"...when I raise the lever it wont stay in place..."
This sounds to me like the lever is not fully engaging (pressing against) the string? Or is it pressing against the string, but then slipping off again?
If it is a Jordan/Truitt type, the problem may be the BRIDGE PIN is at the wrong height. For these levers to work, the string needs to be held at a precise distance from the neck, so you must have a pin with a groove it it that the string runs over before it goes to the tuning peg. If this pin is "too high" - that is, it holds the string too far away from the neck - these levers will not press against the string. Look on the end of the pin - if it has slots like a screw, it is a threaded pin and you can use a screwdriver to drive it farther into the neck. Most of these pins do not have the slots, and are more like nails. Use a padded hammer or a block of wood between hammer and the pin, and GENTLY tap the pin farther into the neck.

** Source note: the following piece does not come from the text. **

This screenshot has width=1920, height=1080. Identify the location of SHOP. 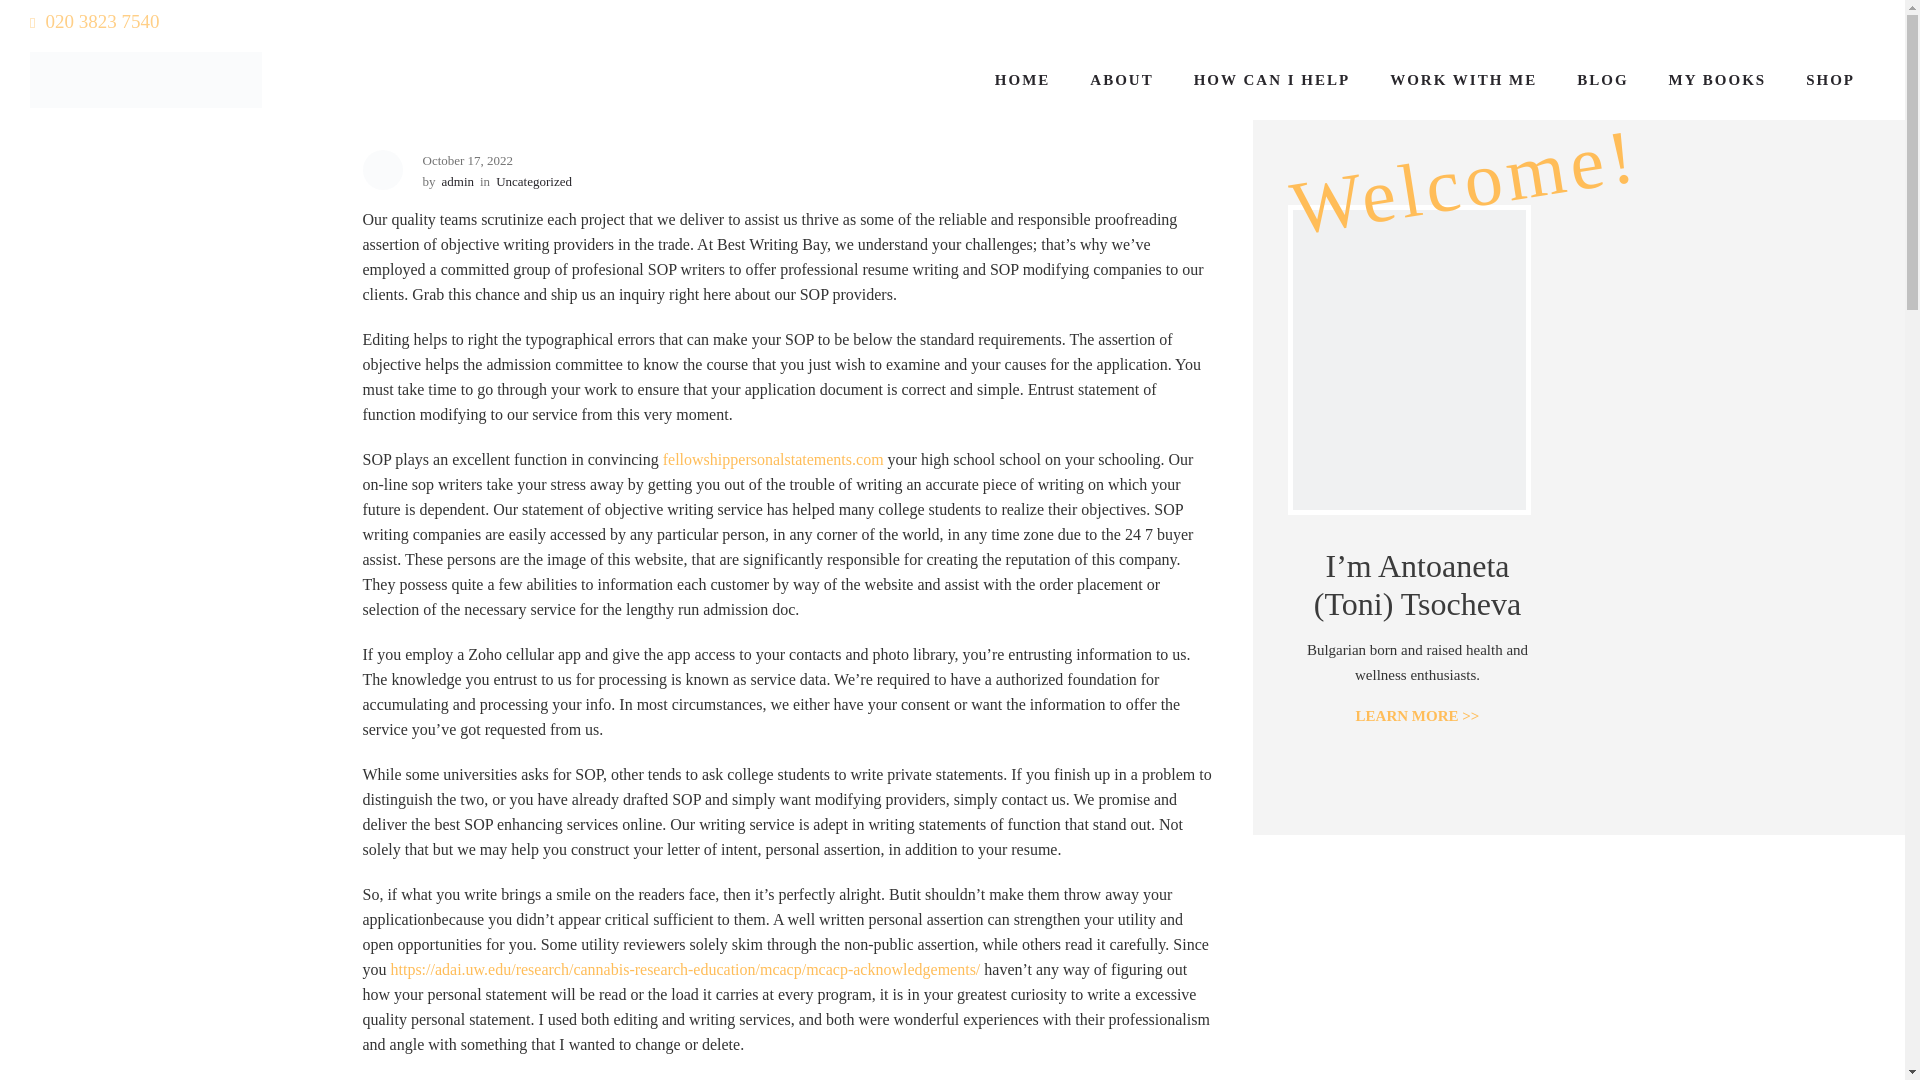
(1830, 80).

It is best to loosen the string and move the string off the bridge pin before making these adjustments.
If you have the Robinson-style lever, it could be the bridge pin is the wrong height as I just described, but it could be either too "high" or too "low". If too low, remove the string & grip the pin with padded pliers to gently pull it farther out from the neck. Or the problem might be the "stop" of the lever (the little bar that stays in one place that the string is pinched against) is set too high or the string is too thick for the particular size of lever. The lever needs to go a little bit PAST where it first makes contact with the string to get it to lock in place. I'm not sure if the position of the stop can be adjusted or not - if not, you may have to get a new lever of the correct size for that string.
If you are worried about breaking the string while working on the lever, it might be best to remove that string, fix the lever, then put the string back. It may take a few days to settle back in to where it does not require frequent re-tuning, but since the string has already been stretched it will settle in more quickly than a brand-new string.
If you have blade-style levers that are not engaging the string, that is a bit more tricky to fix. You MIGHT be able to bend the lever a little bit to the side so it starts to press against the string (although you might break the blade in the attempt), or you might have to remove the blade, fill in the hole in the neck, drill a new mounting hold closer to the string, and re-install the blade. Either way, it could be more challenging than fixing the other types of levers.
If you are not comfortable doing the repairs yourself, hopefully you can find a good harp technician nearby who can fix it.